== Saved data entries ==

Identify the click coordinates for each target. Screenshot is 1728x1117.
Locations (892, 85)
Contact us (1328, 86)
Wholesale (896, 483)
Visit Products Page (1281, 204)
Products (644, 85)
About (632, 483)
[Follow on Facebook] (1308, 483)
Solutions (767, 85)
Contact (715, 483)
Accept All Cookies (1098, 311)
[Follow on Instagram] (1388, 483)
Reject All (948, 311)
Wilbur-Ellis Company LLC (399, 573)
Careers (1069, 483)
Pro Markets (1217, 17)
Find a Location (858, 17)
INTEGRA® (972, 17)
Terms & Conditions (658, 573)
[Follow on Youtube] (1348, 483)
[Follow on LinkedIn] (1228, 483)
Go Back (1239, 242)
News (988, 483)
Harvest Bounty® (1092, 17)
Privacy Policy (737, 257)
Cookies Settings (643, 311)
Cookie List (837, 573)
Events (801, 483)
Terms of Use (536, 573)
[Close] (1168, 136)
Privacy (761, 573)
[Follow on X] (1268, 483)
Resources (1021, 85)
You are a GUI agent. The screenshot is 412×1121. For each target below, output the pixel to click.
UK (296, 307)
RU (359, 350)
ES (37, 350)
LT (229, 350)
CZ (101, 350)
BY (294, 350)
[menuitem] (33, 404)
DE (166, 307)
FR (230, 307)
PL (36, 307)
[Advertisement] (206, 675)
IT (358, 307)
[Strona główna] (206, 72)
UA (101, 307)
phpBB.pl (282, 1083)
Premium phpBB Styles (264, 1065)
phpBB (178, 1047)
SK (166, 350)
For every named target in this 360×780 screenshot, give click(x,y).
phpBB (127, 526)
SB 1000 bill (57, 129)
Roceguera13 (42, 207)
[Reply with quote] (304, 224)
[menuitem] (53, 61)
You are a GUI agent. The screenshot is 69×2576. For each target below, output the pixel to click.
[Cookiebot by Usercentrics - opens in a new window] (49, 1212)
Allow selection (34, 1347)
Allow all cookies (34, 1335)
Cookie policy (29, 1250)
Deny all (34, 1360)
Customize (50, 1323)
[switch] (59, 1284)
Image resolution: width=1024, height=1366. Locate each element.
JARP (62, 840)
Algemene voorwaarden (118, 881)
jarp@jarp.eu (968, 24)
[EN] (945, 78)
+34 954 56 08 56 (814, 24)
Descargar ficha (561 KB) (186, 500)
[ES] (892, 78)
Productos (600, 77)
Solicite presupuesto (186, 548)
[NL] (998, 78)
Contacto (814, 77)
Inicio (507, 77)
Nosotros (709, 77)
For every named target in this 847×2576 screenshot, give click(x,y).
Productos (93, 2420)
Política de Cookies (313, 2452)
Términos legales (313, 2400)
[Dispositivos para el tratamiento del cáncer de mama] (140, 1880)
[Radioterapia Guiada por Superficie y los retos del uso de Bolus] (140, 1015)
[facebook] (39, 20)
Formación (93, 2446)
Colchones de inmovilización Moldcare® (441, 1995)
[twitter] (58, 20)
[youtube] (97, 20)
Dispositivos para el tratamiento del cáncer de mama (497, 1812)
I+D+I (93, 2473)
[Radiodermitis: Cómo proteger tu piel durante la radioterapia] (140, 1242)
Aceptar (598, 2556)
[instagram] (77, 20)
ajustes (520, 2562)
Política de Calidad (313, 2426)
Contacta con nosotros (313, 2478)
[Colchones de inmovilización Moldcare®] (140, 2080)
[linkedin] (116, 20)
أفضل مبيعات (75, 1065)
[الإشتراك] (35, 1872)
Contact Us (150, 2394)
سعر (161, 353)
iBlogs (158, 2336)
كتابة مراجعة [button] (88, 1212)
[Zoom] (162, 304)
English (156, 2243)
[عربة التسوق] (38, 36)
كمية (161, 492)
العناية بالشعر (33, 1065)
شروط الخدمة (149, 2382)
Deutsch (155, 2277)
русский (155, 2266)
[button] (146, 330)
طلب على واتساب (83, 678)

== REQUIRED ACTION ==
All lines of the records above that contain the word "each" are to be copied out.

== ANSWER AREA ==
Identify the click coordinates for each target. Screenshot is 1728x1117.
You are a GUI agent. The screenshot is 412×1121. For each target below, output the pixel to click.
You are a GUI agent. The screenshot is 69×2576. For each target below, output the pixel to click.
Image resolution: width=1024, height=1366. Locate each element.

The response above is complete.